To those ends, for our 564-mile drive here to the 25th North American International Auto Show from our home in Northern Virginia, we chose the 2014 Land Rover LR4 sport-utility vehicle outfitted with the HSE luxury package.
There were two substantially more fuel-efficient vehicles in our driveway — our own Mini Cooper and a borrowed 2014 Nissan Altima. But we’ve driven here for previous Detroit shows — moving northwest through Maryland into Pennsylvania along the always challenging Pennsylvania Turnpike into the flatlands of Ohio and, literally, racing along the southern portion of Michigan’s I-75 (an insanely high-speed road even in foul weather) into Detroit. It is not a trip for wimp-mobiles, especially that segment involving the narrow, twisting, mountainous, seemingly always-under-construction-or-repair, truck-laden, snow-and-ice-vulnerable Pennsylvania Turnpike.
For that drive, we always overprepare. We pack an emergency kit — blankets, bottled water, dried food rations, flashlights, batteries, hand-crank radio, backup GPS devices and emergency cellphone chargers. We always take a four-wheel-drive vehicle — one that could get us to Detroit and back to Virginia in a snowstorm, and one that could serve as temporary shelter if we really ran into trouble.
The new LR4 served our purposes just fine, although the Virginia-to-Michigan price for premium gasoline was a bit steep at $112 (figure double, of course, for the round trip). It could’ve cost more had we been in a 2013 version of the LR4 equipped with a 5-liter gasoline V-8 (375 horsepower, 375 pound-feet of torque). That engine delivered 12 miles per gallon in the city and 17 on the highway, also sucking premium fuel all the way.

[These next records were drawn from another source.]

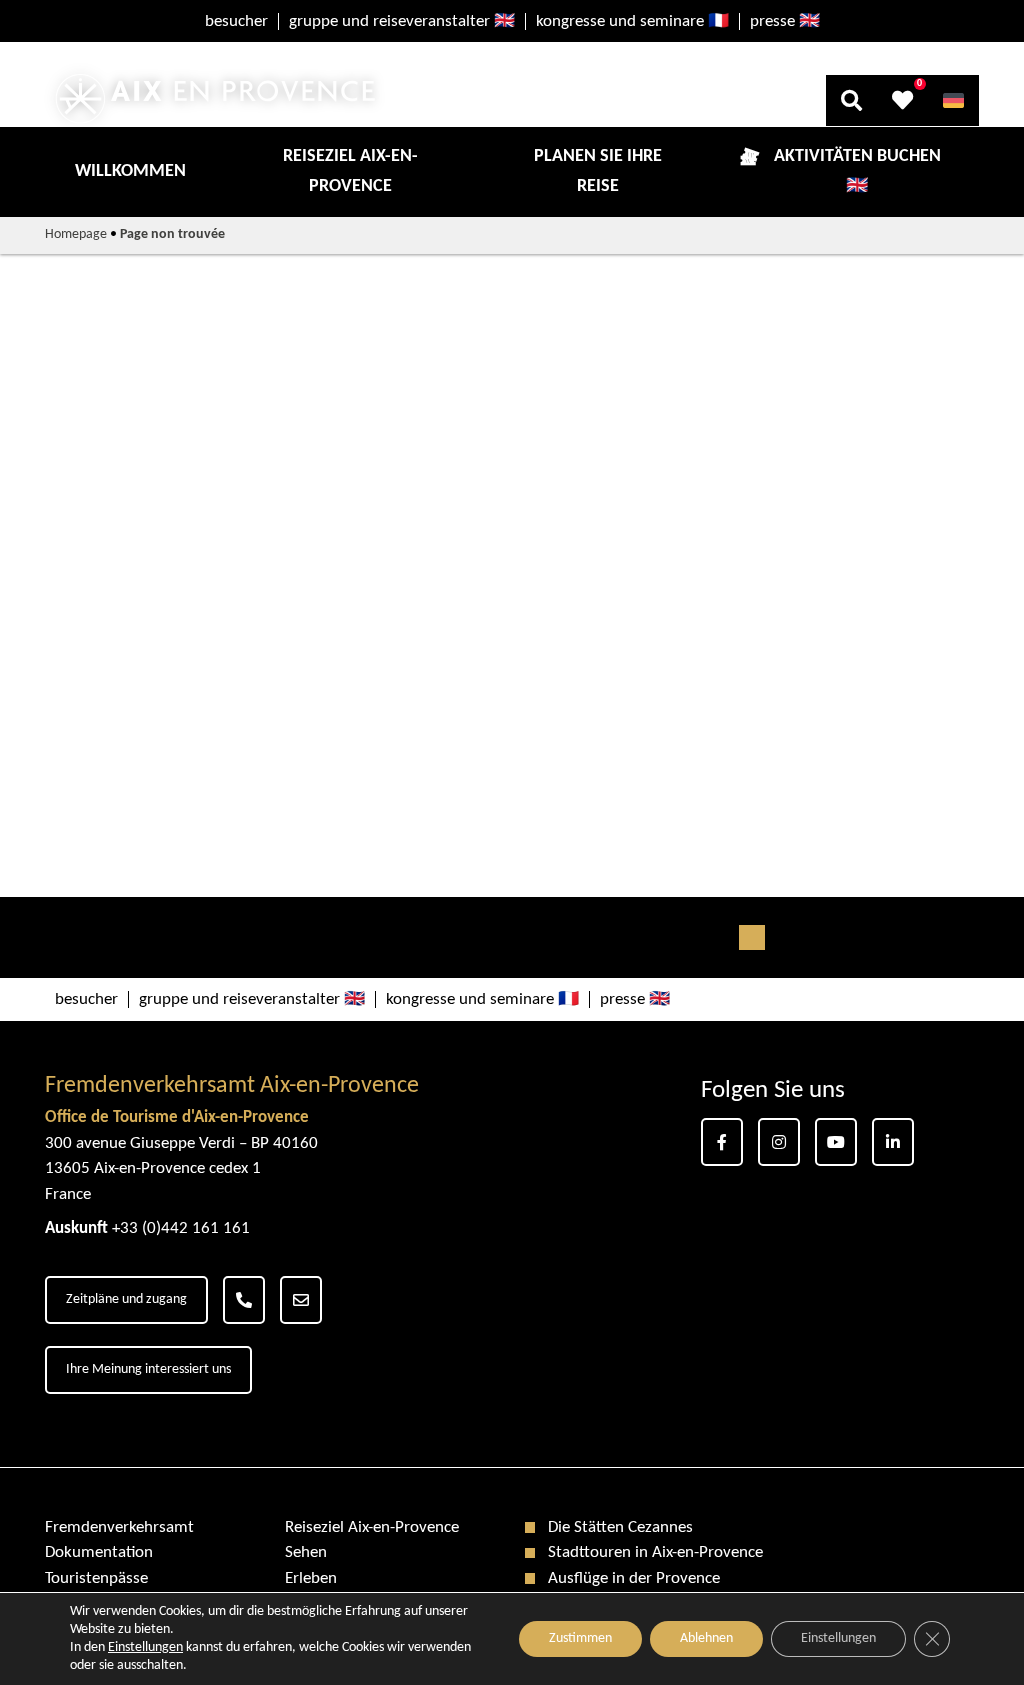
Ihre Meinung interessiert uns (148, 1369)
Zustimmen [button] (580, 1638)
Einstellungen (838, 1638)
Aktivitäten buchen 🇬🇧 (857, 171)
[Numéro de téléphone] (244, 1300)
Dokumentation (99, 1552)
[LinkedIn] (893, 1142)
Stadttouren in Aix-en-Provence (655, 1552)
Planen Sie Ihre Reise (598, 171)
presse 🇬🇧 (785, 21)
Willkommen (130, 171)
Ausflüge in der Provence (634, 1578)
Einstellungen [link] (145, 1647)
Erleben (311, 1578)
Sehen (306, 1552)
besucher (236, 21)
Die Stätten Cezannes (620, 1527)
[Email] (301, 1300)
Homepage (76, 234)
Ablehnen (706, 1638)
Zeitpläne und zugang (126, 1299)
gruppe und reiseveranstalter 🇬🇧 (402, 21)
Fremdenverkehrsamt (119, 1527)
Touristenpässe (96, 1578)
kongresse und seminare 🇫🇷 (632, 21)
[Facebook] (722, 1142)
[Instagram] (779, 1142)
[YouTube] (836, 1142)
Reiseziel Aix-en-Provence (350, 171)
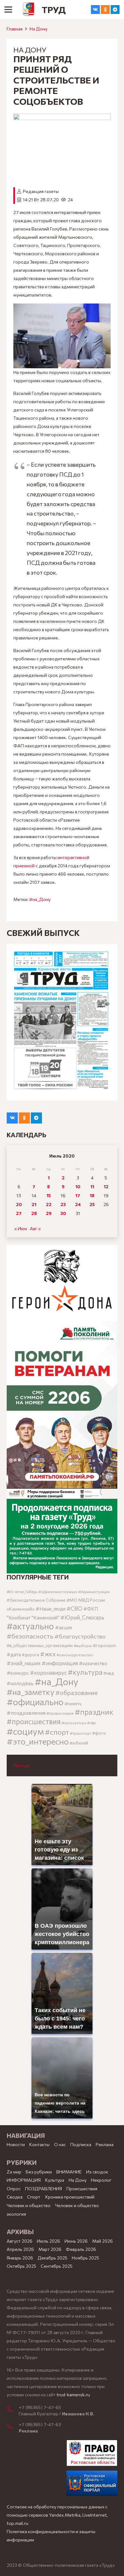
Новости (16, 2144)
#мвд (108, 1673)
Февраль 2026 (81, 2249)
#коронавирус (48, 1672)
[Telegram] (115, 9)
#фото (99, 1733)
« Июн (20, 1228)
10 (77, 1186)
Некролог (101, 2180)
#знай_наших (24, 1663)
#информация (60, 1663)
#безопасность (30, 1636)
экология (16, 2214)
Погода (21, 1765)
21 (33, 1204)
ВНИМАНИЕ (69, 2171)
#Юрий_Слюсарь (82, 1617)
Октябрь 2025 (21, 2266)
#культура (85, 1672)
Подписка (80, 2144)
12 (106, 1186)
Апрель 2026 (20, 2249)
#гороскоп (104, 1645)
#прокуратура (74, 1723)
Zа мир (14, 2171)
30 (63, 1213)
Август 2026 (19, 2241)
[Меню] (8, 9)
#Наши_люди (50, 1609)
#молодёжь (20, 1683)
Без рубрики (39, 2171)
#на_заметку (30, 1692)
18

For 2014, Land Rover went for better fuel economy with a new 3-liter aluminum-alloy V-6 with direct fuel injection (340 horsepower, 332 pound-feet of torque). The smaller, lighter new engine delivers 19 miles per gallon on the highway and 14 in the city while helping to alleviate the weighty, ponderous on-road handling of the predecessor LR4.
But, again, fuel economy was the least of our concerns. We’ve seldom driven to Detroit in January without running into snow and ice, especially along the Pennsylvania Turnpike. We have never driven that turnpike without running into potholes — big ones, lots of them. The LR4, equipped with permanent four-wheel drive with traction control, easily handled the remains of a recent snowstorm. It dismissed the turnpike’s multiple structural insults, never once losing its confident demeanor or otherwise hinting at a loss of control. Credit the LR4’s four-corner electronic air suspension, which calms the vehicle over rough roads and helps to keep it balanced in twists and turns.
Land Rover historically over-engineers its vehicles, building all of them for worst-case scenarios. Most people who buy Land Rovers will never use the SUVs’ full potential. Our LR4, for example, came with the manufacturer’s Hill Descent Control to ease us down steep inclines without burning up the brakes. The Terrain Response suspension system could be electronically adjusted for best traction in snow and ice. In the event that we might have had to venture off-road, we could have adjusted the suspension for that trek, too. But we used none of that stuff. We didn’t use anything in our emergency travel kit, either. We simply enjoyed the peace of mind of knowing all of those things were there if we needed them.
The LR4’s six-cylinder engine numerically does not pack as much horsepower as the V-8 it replaces. But we didn’t notice that deficit in the high-speed insanity of I-75 into Detroit. The new LR4 responded instantly to the need for speed, moving quickly out of the way of fellow motorists for whom 80 mph in a 70-mph zone was not fast enough.
We arrived here safely, ensconced in a plush passenger chamber trimmed with leather and walnut. It was a beautiful, fun run. Happiness is looking forward to the drive back home.